> [TASK DESCRIPTION]: From the line containing "Click the Fleet" down to the last line of the records below, restate each line word for word and leave out the rest.

[Start of section]

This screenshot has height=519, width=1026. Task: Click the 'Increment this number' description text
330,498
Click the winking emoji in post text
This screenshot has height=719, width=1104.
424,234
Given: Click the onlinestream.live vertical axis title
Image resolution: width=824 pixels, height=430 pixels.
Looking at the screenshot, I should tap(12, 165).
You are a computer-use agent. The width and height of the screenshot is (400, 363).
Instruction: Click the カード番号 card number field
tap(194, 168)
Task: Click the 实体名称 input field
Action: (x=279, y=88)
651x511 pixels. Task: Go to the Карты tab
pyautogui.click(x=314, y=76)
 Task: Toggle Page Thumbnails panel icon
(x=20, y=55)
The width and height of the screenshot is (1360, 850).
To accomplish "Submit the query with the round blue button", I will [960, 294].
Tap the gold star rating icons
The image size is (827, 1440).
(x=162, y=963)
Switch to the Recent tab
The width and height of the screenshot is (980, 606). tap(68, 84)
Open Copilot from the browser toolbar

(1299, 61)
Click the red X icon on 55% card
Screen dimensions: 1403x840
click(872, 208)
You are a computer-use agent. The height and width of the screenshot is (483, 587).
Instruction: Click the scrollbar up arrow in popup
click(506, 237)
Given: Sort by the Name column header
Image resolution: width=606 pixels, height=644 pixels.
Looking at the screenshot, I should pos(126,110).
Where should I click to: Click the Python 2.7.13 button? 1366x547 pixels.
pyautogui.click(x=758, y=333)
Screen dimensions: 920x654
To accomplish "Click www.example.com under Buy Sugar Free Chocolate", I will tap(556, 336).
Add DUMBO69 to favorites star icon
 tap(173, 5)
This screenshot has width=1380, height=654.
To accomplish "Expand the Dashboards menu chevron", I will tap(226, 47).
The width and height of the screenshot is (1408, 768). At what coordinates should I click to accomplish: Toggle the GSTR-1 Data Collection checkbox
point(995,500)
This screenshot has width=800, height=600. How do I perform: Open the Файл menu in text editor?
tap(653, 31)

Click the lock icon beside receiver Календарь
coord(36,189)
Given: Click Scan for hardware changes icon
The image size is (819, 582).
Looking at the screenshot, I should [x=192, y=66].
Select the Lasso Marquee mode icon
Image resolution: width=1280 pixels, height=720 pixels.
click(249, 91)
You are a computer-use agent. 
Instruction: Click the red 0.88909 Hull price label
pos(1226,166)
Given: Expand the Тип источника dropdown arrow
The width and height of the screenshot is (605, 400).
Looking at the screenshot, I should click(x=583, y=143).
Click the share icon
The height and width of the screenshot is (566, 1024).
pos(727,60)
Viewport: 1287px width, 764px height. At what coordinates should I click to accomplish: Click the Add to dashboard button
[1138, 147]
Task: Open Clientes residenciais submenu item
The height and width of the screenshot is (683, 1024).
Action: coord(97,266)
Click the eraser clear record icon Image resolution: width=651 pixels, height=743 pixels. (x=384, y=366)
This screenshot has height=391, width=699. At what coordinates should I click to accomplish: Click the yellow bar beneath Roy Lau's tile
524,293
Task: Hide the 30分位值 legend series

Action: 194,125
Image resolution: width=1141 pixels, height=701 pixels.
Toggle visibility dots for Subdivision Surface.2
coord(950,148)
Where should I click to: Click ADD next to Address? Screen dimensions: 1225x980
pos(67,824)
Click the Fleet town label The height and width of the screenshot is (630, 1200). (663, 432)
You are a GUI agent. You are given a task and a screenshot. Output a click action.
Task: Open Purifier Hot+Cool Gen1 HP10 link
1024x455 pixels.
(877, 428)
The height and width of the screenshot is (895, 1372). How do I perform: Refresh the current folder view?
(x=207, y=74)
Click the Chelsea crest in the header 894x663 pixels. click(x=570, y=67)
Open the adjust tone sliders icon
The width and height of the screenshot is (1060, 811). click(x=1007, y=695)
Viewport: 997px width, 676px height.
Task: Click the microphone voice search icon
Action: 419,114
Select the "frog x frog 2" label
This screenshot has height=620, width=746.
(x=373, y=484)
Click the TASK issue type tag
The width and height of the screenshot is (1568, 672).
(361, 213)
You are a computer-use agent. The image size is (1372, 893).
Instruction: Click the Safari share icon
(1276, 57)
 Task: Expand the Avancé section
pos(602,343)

[End of section]

> [RESPONSE BELOW]:
Click the Fleet town label The height and width of the screenshot is (630, 1200). (663, 432)
You are a GUI agent. You are given a task and a screenshot. Output a click action.
Task: Open Purifier Hot+Cool Gen1 HP10 link
1024x455 pixels.
(877, 428)
The height and width of the screenshot is (895, 1372). How do I perform: Refresh the current folder view?
(x=207, y=74)
Click the Chelsea crest in the header 894x663 pixels. click(x=570, y=67)
Open the adjust tone sliders icon
The width and height of the screenshot is (1060, 811). click(x=1007, y=695)
Viewport: 997px width, 676px height.
Task: Click the microphone voice search icon
Action: 419,114
Select the "frog x frog 2" label
This screenshot has height=620, width=746.
(x=373, y=484)
Click the TASK issue type tag
The width and height of the screenshot is (1568, 672).
(361, 213)
You are a computer-use agent. The image size is (1372, 893).
Instruction: Click the Safari share icon
(1276, 57)
 Task: Expand the Avancé section
pos(602,343)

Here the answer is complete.